Serving Size 1 of 6 servings
Calories 398
Total Fat 14 g
Saturated Fat 3 g
Carbohydrates 44 g
Dietary Fiber 6 g
Sugar 8 g
Protein 25 g
Cholesterol 41 mg
Sodium 982 mg

Reviews

Emily Davidson MD
Got 3 inches of snow as I was preparing this. It’s tasty and wonderful!!!
Ashley Miller
i make a variation of this soup using the whole ham bone with water and use only as much chicken stock as needed to thin it down. the bone adds tremendous flavor and i skipped the potatoes. what i was most interested in was the parsley puree which didn’t chop up well in my blender so i added some chicken broth to it to chop it some more and then blended in the soup. parsley and garlic are in nice small chucks so they didn’t turn my soup green but added a lot of fresh flavor. yum
Wendy Madden
Just made this. Used green onions instead of leeks and idaho potatoes because it was all i had at home. Still pretty good. Used 2 cup food processor to make parsley puree. Should have left stems out, didnt break those down well. Will try with correct ingredients again soon and re-post
Loretta Peterson
Well I made it today and my girls ( 4-5 ) had 3 bowls. I did it by softening the carrots, onion, n celery. Took it out and added smoked pork chops finely chopped. When brown added the lentils 4 C of chix stock n 2 of water. I just happened to have thyme so I added about 4 sprigs. Boiled then simmered for 30 min after adding the lentils. No salt just Knorr. Adding water as needed during the 45-hour cooking time. Very tasty!! Will add more meat next time!
Charles Morales
Have made this several times. Always delicious! I end up cooking the soup 20 minutes, then adding the potatoes and ham for about 20 minutes as well. Parsley puree does add flavor, but optional.
Matthew Gibson
We made this on a cold rainy day. I had to force myself not to add pepper and salt. The recipe was perfect just the way it is. We did not make the parsley puree and it still needed nothing added. Double the recipe so you have plenty. We also didn’t use the blender and it thickened up just fine.
Ryan Thompson
I wanted to make this soup but I didn’t have the ingredients so I made some changes. I also cut it in quarters and ended up with one generous bowl of soup. It turned out really awesome! My changes:

Cook 1/3c of dried green lentils until almost perfect softness, drained them, set aside and save 1/2 cup of the water. Saute 1 tbsp of minced/shredded white onion in 1 tbsp of olive oil until soft, set aside. Saute 1/3c cubed ham in the bottom saucepan to crisp it up a little, set aside. Put the 1/2 c lentil water back in the saucepan, add beef boullion according to package to make 1/2c broth. Bring to a boil, add the lentils, ham and 2tbsp of red potatoes chopped small. Simmer until potatoes are soft, salt and pepper to taste and thicken if desired.

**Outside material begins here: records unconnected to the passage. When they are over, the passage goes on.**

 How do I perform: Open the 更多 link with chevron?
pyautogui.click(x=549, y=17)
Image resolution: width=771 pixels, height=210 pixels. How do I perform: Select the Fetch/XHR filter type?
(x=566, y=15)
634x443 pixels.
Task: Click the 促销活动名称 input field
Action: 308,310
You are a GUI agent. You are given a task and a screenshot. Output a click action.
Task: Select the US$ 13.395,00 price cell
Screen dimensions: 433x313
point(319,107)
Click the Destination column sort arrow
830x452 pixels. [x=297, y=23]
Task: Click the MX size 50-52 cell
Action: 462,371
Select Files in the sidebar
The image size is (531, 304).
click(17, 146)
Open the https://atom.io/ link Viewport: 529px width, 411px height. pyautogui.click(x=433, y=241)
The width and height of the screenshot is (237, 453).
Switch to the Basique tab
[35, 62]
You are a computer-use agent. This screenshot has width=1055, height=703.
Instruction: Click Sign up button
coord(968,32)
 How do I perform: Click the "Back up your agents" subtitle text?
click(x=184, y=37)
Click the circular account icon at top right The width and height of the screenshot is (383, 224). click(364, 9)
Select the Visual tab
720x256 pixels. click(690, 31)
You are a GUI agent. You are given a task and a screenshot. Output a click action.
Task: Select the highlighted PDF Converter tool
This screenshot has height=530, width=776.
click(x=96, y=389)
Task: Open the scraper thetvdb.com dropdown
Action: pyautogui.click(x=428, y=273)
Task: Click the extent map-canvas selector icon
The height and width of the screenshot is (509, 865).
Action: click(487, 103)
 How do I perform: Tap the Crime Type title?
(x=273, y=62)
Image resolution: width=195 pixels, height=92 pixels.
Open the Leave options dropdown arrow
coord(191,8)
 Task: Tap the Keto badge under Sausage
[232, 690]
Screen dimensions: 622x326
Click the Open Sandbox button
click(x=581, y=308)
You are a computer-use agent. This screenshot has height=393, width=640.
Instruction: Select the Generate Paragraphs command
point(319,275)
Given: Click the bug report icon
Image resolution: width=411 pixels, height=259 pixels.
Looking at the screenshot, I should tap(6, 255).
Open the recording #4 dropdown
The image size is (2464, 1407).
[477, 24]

Even though I didn’t exactly follow the recipe given here, I still think it would turn out great and intend to try it when I can!

Marcus Armstrong
This was a great way to use left-over ham. We had issues with pureeing the soup (no immersion blender and problems with the food processor), so the soup was probably thinner/chunkier than it should be. It didn’t really matter. The parsley puree was a perfect addition.
Wendy Davis
This simple-to-make soup was delicious and a good use of leftover holiday ham. I added a couple of sun-dried tomatoes which were good. I did not have a food processor to make the parsely puree. Instead, I used a blender but I had to add some olive oil to get a puree. Serve with multi-grain bread, makes plenty of leftovers for tomorrow or for freezing.
Tony Cross
This recipe is very easy and warming on a cold winter day. Freezing the left overs for a quick mid-week meal, makes life easier and comforting.